The “fake news” phenomenon is a broad term that encompasses any false or misleading information that the mainstream media disseminates to drive public opinion.
The media has a long history of lying to their audiences and it’s no surprise that the current administration is rife with misinformation.
President Donald Trump’s administration is filled with people who have shown an eagerness to spread falsehoods about his predecessor and his administration.
The president’s own campaign team has been caught using misleading campaign talking points to mislead voters, and the president himself has even been caught lying about the number of people killed in a car crash.
Despite all of that, there’s a lot of misinformation out there and it is being perpetuated by the mainstream press.
This infographic shows the most commonly cited examples of fake news and the number and frequency of news stories that have been debunked.
In other words, there are stories that are completely false and misleading, but there are also stories that people are willing to believe that are not completely false or fraudulent.
The infographic also highlights the extent to which some of the stories on the list have been picked up by the media.
For instance, there was a story about a woman being attacked in Washington D.C. that was quickly debunked.
The article in question was posted on a fake news site that is now owned by the Daily Mail.
The story was based on a video of a woman who was attacked by a group of men who called themselves “Black Lives Matter” who then threatened to “beat” her to death.
It was later removed from the Daily News and replaced with a more detailed statement that stated that the video was not of a group, but of a white woman.
A separate article was posted about a man who allegedly raped a woman in North Carolina.
It is now the subject of a lawsuit, which has also been refuted by the police.
The lawsuit was based solely on the victim’s claims that she was sexually assaulted by the man in the video.
Another article was published about a Republican senator who was arrested for allegedly assaulting a woman while on his campaign plane.
The incident was captured on video and it was later found to be false.
And the list goes on.
The problem is that not every story that is posted on the internet is true.
Some of these stories have been reported in multiple news outlets, but that does not necessarily mean they are all true.
The fake news story that was picked up in the New York Times article that mentioned the rape was not true, for example.
This is why it is important for people to be aware of the fake news that is out there, said Chris Cillizza, the chief White House correspondent for The Washington Post.

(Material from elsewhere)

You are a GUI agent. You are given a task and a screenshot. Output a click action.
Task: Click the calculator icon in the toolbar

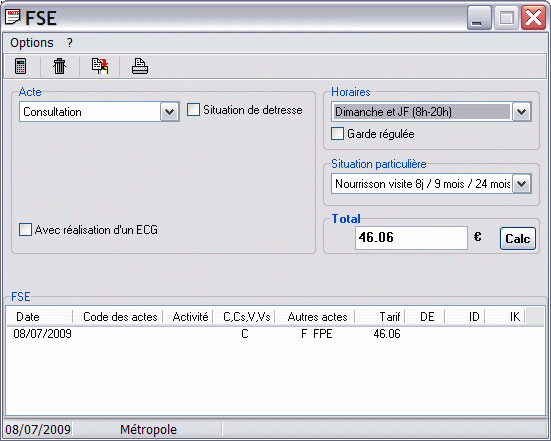pos(21,66)
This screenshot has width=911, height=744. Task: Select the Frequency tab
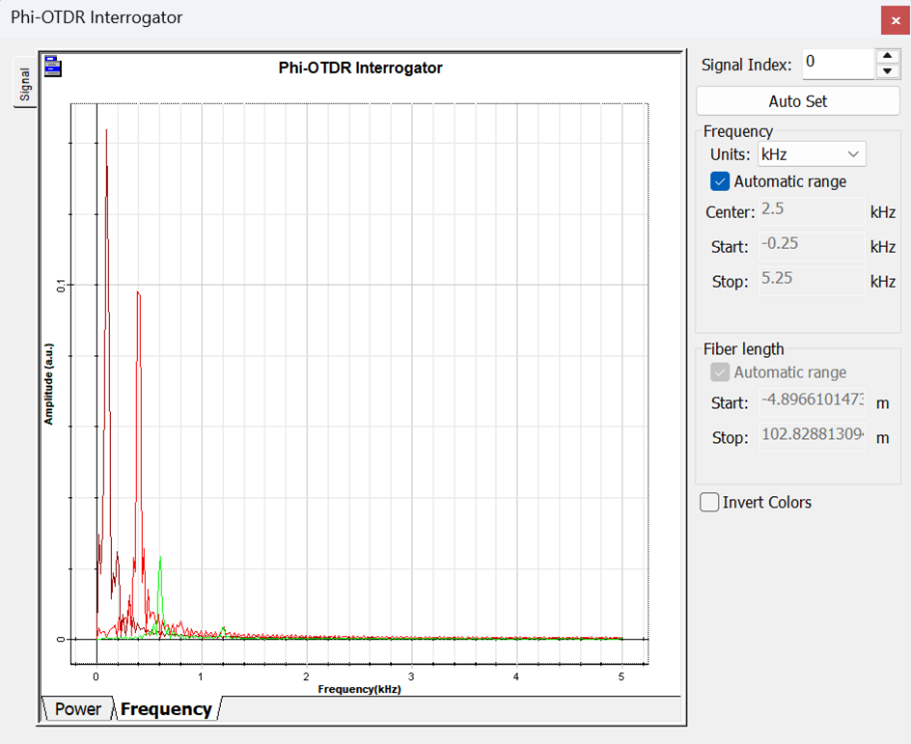[x=166, y=709]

“The media is a tool of propaganda, but it also has a duty to be an honest broker in our democracy,” Cillizzi said.
“We should be trying to learn as much as we can from it, but we shouldn’t be creating stories that aren’t true or false.”

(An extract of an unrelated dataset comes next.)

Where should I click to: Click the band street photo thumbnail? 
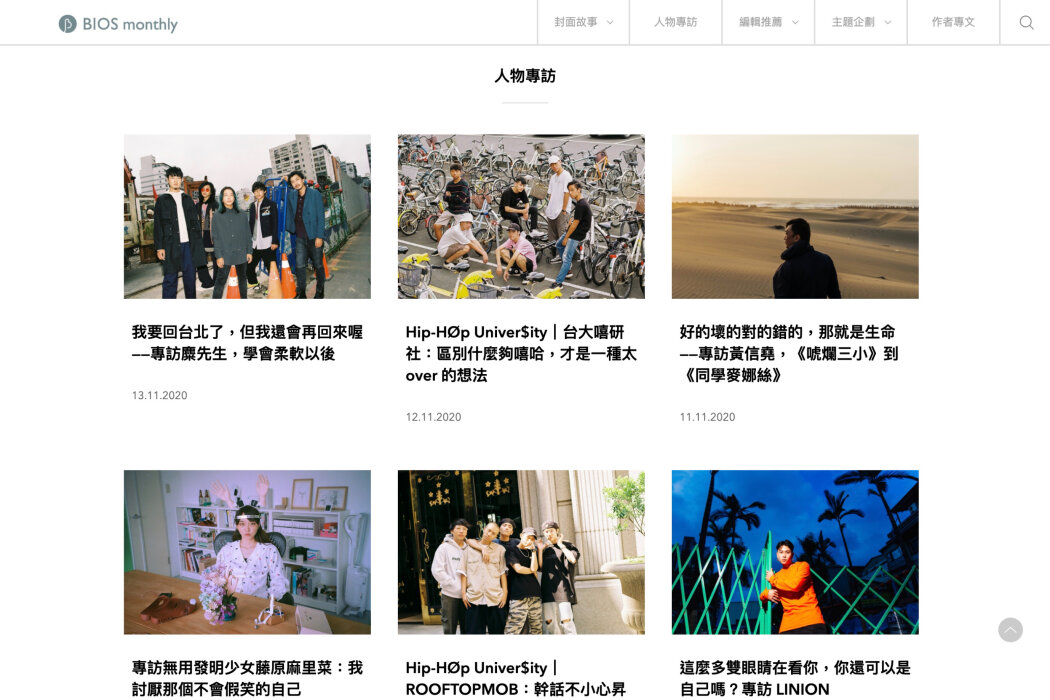(x=247, y=216)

In order to understand how this problem has developed over the past several years, we asked several experts to give us some insight into how they perceive the media’s role in spreading false information.
The first thing to know is that the media is not responsible for all the misinformation out in the world.
As Cillazzi said, “The real story is that there are many stories out there that are false and that the news media are not doing their job of fact-checking.
In fact, some of those stories are outright lies.”
This article has been updated to clarify that a woman was raped by a man on a plane, not a group that called itself Black Lives Matter.
We also changed the title to clarify what the New Yorker article about the woman said about her attacker.
The Huffington Post has also edited this article to remove a quote from the article that mischaracterized a New York Police Department statement on the matter.